- **What to produce**: Copy the following rows word for word, covering all of them.

[Collection entries]

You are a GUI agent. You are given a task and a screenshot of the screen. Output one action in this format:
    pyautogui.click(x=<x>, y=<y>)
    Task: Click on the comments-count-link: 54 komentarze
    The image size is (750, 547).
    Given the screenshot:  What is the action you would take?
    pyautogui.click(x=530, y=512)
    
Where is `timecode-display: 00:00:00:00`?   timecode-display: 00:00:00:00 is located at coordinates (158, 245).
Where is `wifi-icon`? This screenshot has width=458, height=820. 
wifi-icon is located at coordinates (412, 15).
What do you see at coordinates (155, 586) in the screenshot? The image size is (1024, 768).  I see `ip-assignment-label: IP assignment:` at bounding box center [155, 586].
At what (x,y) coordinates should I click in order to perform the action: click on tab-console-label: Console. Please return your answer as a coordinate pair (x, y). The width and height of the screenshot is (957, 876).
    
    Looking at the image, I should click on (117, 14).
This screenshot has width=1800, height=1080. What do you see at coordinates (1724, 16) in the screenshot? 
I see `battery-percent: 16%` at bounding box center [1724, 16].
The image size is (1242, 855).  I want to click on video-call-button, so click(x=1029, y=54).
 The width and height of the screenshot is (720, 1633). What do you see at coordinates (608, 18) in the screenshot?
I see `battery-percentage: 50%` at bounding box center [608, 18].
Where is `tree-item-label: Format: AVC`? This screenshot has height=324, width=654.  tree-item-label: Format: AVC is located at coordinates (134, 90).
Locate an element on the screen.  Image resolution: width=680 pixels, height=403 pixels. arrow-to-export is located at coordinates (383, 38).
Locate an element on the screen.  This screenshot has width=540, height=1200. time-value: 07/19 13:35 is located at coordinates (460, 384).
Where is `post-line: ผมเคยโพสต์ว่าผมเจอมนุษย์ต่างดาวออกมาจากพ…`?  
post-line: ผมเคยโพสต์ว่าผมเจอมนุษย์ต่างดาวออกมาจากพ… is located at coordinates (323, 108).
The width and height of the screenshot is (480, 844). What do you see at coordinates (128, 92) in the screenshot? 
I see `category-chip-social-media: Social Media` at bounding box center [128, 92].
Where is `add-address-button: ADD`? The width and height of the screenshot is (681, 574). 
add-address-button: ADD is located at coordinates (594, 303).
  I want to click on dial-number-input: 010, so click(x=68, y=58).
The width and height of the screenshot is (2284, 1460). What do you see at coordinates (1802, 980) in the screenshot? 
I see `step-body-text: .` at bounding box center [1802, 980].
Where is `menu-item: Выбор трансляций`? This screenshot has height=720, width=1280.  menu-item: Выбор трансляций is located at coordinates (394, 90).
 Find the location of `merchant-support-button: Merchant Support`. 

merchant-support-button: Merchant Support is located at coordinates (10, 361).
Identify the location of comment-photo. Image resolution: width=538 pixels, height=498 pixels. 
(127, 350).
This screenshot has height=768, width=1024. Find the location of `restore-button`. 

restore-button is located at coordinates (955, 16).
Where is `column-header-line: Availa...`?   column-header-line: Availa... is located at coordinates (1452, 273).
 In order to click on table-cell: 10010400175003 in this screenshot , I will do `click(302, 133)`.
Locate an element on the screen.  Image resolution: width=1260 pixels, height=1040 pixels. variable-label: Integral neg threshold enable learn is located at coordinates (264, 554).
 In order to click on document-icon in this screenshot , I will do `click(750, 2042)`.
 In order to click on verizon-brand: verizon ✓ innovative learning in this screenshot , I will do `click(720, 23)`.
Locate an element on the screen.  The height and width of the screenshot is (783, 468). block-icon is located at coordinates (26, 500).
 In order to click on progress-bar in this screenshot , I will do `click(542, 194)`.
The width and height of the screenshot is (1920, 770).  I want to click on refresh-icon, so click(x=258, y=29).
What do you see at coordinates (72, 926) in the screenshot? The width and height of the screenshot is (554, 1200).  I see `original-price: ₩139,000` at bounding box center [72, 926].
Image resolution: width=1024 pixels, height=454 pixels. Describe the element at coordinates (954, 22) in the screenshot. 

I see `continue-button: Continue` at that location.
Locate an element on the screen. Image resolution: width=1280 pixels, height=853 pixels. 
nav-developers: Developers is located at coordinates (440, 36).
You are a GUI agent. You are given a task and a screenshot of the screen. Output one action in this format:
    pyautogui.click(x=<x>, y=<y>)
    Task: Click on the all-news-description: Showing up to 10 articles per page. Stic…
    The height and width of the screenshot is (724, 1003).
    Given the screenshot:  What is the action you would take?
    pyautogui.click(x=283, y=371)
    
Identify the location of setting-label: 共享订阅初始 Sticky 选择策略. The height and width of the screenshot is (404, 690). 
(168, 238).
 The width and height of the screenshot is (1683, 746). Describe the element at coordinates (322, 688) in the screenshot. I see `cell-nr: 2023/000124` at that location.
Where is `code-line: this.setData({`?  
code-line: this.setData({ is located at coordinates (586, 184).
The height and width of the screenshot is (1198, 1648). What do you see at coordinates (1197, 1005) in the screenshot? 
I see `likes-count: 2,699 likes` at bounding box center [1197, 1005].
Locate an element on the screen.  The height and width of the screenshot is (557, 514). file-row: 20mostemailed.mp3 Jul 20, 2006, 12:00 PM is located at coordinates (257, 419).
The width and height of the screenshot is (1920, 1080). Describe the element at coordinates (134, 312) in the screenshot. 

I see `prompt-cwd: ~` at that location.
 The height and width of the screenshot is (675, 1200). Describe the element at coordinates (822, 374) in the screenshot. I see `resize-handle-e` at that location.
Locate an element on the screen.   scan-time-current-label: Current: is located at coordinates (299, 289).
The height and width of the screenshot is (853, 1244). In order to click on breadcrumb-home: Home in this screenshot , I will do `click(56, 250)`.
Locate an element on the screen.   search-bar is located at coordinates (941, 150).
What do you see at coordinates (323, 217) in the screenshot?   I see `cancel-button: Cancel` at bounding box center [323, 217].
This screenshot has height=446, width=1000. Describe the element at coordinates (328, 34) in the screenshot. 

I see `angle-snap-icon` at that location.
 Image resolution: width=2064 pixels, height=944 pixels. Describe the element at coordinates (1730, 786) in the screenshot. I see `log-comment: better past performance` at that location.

- **Answer for the task**:
You are a GUI agent. You are given a task and a screenshot of the screen. Output one action in this format:
    pyautogui.click(x=<x>, y=<y>)
    Task: Click on the comments-count-link: 54 komentarze
    The image size is (750, 547).
    Given the screenshot:  What is the action you would take?
    pyautogui.click(x=530, y=512)
    
Where is `timecode-display: 00:00:00:00`?   timecode-display: 00:00:00:00 is located at coordinates (158, 245).
Where is `wifi-icon`? This screenshot has width=458, height=820. 
wifi-icon is located at coordinates (412, 15).
What do you see at coordinates (155, 586) in the screenshot? The image size is (1024, 768).  I see `ip-assignment-label: IP assignment:` at bounding box center [155, 586].
At what (x,y) coordinates should I click in order to perform the action: click on tab-console-label: Console. Please return your answer as a coordinate pair (x, y). The width and height of the screenshot is (957, 876).
    
    Looking at the image, I should click on (117, 14).
This screenshot has width=1800, height=1080. What do you see at coordinates (1724, 16) in the screenshot? 
I see `battery-percent: 16%` at bounding box center [1724, 16].
The image size is (1242, 855).  I want to click on video-call-button, so click(x=1029, y=54).
 The width and height of the screenshot is (720, 1633). What do you see at coordinates (608, 18) in the screenshot?
I see `battery-percentage: 50%` at bounding box center [608, 18].
Where is `tree-item-label: Format: AVC`? This screenshot has height=324, width=654.  tree-item-label: Format: AVC is located at coordinates (134, 90).
Locate an element on the screen.  Image resolution: width=680 pixels, height=403 pixels. arrow-to-export is located at coordinates (383, 38).
Locate an element on the screen.  This screenshot has width=540, height=1200. time-value: 07/19 13:35 is located at coordinates (460, 384).
Where is `post-line: ผมเคยโพสต์ว่าผมเจอมนุษย์ต่างดาวออกมาจากพ…`?  
post-line: ผมเคยโพสต์ว่าผมเจอมนุษย์ต่างดาวออกมาจากพ… is located at coordinates (323, 108).
The width and height of the screenshot is (480, 844). What do you see at coordinates (128, 92) in the screenshot? 
I see `category-chip-social-media: Social Media` at bounding box center [128, 92].
Where is `add-address-button: ADD`? The width and height of the screenshot is (681, 574). 
add-address-button: ADD is located at coordinates (594, 303).
  I want to click on dial-number-input: 010, so click(x=68, y=58).
The width and height of the screenshot is (2284, 1460). What do you see at coordinates (1802, 980) in the screenshot? 
I see `step-body-text: .` at bounding box center [1802, 980].
Where is `menu-item: Выбор трансляций`? This screenshot has height=720, width=1280.  menu-item: Выбор трансляций is located at coordinates (394, 90).
 Find the location of `merchant-support-button: Merchant Support`. 

merchant-support-button: Merchant Support is located at coordinates (10, 361).
Identify the location of comment-photo. Image resolution: width=538 pixels, height=498 pixels. 
(127, 350).
This screenshot has height=768, width=1024. Find the location of `restore-button`. 

restore-button is located at coordinates (955, 16).
Where is `column-header-line: Availa...`?   column-header-line: Availa... is located at coordinates (1452, 273).
 In order to click on table-cell: 10010400175003 in this screenshot , I will do `click(302, 133)`.
Locate an element on the screen.  Image resolution: width=1260 pixels, height=1040 pixels. variable-label: Integral neg threshold enable learn is located at coordinates (264, 554).
 In order to click on document-icon in this screenshot , I will do `click(750, 2042)`.
 In order to click on verizon-brand: verizon ✓ innovative learning in this screenshot , I will do `click(720, 23)`.
Locate an element on the screen.  The height and width of the screenshot is (783, 468). block-icon is located at coordinates (26, 500).
 In order to click on progress-bar in this screenshot , I will do `click(542, 194)`.
The width and height of the screenshot is (1920, 770).  I want to click on refresh-icon, so click(x=258, y=29).
What do you see at coordinates (72, 926) in the screenshot? The width and height of the screenshot is (554, 1200).  I see `original-price: ₩139,000` at bounding box center [72, 926].
Image resolution: width=1024 pixels, height=454 pixels. Describe the element at coordinates (954, 22) in the screenshot. 

I see `continue-button: Continue` at that location.
Locate an element on the screen. Image resolution: width=1280 pixels, height=853 pixels. 
nav-developers: Developers is located at coordinates (440, 36).
You are a GUI agent. You are given a task and a screenshot of the screen. Output one action in this format:
    pyautogui.click(x=<x>, y=<y>)
    Task: Click on the all-news-description: Showing up to 10 articles per page. Stic…
    The height and width of the screenshot is (724, 1003).
    Given the screenshot:  What is the action you would take?
    pyautogui.click(x=283, y=371)
    
Identify the location of setting-label: 共享订阅初始 Sticky 选择策略. The height and width of the screenshot is (404, 690). 
(168, 238).
 The width and height of the screenshot is (1683, 746). Describe the element at coordinates (322, 688) in the screenshot. I see `cell-nr: 2023/000124` at that location.
Where is `code-line: this.setData({`?  
code-line: this.setData({ is located at coordinates (586, 184).
The height and width of the screenshot is (1198, 1648). What do you see at coordinates (1197, 1005) in the screenshot? 
I see `likes-count: 2,699 likes` at bounding box center [1197, 1005].
Locate an element on the screen.  The height and width of the screenshot is (557, 514). file-row: 20mostemailed.mp3 Jul 20, 2006, 12:00 PM is located at coordinates (257, 419).
The width and height of the screenshot is (1920, 1080). Describe the element at coordinates (134, 312) in the screenshot. 

I see `prompt-cwd: ~` at that location.
 The height and width of the screenshot is (675, 1200). Describe the element at coordinates (822, 374) in the screenshot. I see `resize-handle-e` at that location.
Locate an element on the screen.   scan-time-current-label: Current: is located at coordinates (299, 289).
The height and width of the screenshot is (853, 1244). In order to click on breadcrumb-home: Home in this screenshot , I will do `click(56, 250)`.
Locate an element on the screen.   search-bar is located at coordinates (941, 150).
What do you see at coordinates (323, 217) in the screenshot?   I see `cancel-button: Cancel` at bounding box center [323, 217].
This screenshot has height=446, width=1000. Describe the element at coordinates (328, 34) in the screenshot. 

I see `angle-snap-icon` at that location.
 Image resolution: width=2064 pixels, height=944 pixels. Describe the element at coordinates (1730, 786) in the screenshot. I see `log-comment: better past performance` at that location.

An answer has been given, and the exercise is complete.